Begegnungsstadt

"Die historische Altstadt ist belebt und gilt im St. Galler Rheintal als Treffpunkt und lebendiger Begegnungsort.", das ist die Vision des Stadtrats zur Entwicklung der Altstadt.

Begegnungsstadt

 

Im Jahr 2014 startete der Stadtrat das Projekt «Begegnungsstadt» als Mitwirkungsprozess mit dem Ziel, konkrete Massnahmen und einen Handlungsplan zu erarbeiten und gemeinsam anzupacken, um die Attraktivität der Altstadt als Begegnungs-, Einkauf- und Wohnort zu sichern.

Erläuterungen zum Mitwirkungsprozess
Dem Stadtrat war es wichtig, die betroffenen Liegenschaftseigentümerinnen und -eigentümer, die Gewerbetreibenden und Gastronomiebetriebe aber auch die Bewohnerinnen und Bewohner der Altstadt, weitere Anspruchsgruppen und die interessierte Bevölkerung mit einem breit abgestützten Mitwirkungsprozess an der Entwicklung der Altstadt zu beteiligen, um die die vorhandenen Kräfte zu bündeln.

Zwei Experten der Kompetenz- und Beratungsstelle Netzwerk Altstadt begleiteten den Prozess, brachten ihre Erfahrungen und eine Aussensicht ein.
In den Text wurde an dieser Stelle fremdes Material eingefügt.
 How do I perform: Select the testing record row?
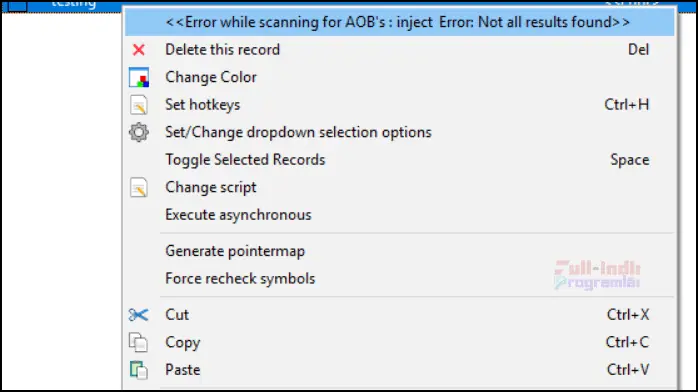[x=62, y=5]
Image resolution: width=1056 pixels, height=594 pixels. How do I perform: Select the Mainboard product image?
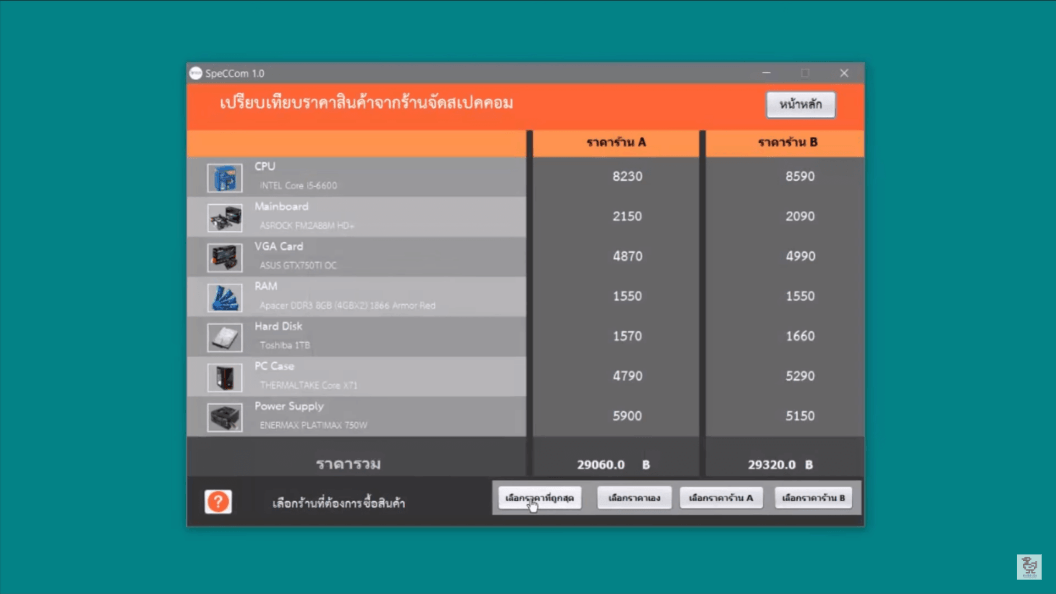point(225,218)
Netzwerk Altstadt ist spezialisiert auf Fragen des Strukturwandels in den Zentren von Kleinstädten und historischen Ortskernen. Erfahren Sie mehr unter www.netzwerk-altstadt.ch.

Nachdem zwei öffentliche Veranstaltungen, eine Befragung der Liegenschaftseigentümerinnen und -eigentümer sowie der Gewerbetreibenden und mehrere Arbeits- und Begleitgruppensitzungen durchgeführt wurden, reichte die IG Autofreie Marktgasse mitten im laufenden Prozess im Juni 2015 ihre Initiative für eine autofreie Marktgasse ein. Der Stadtrat entschied darauf, das Projekt «Begegnungsstadt» zu stoppen. Der Prozess und die bis dahin erzielten Resultate sind im Projektbericht vom 23. Februar 2015 erläutert.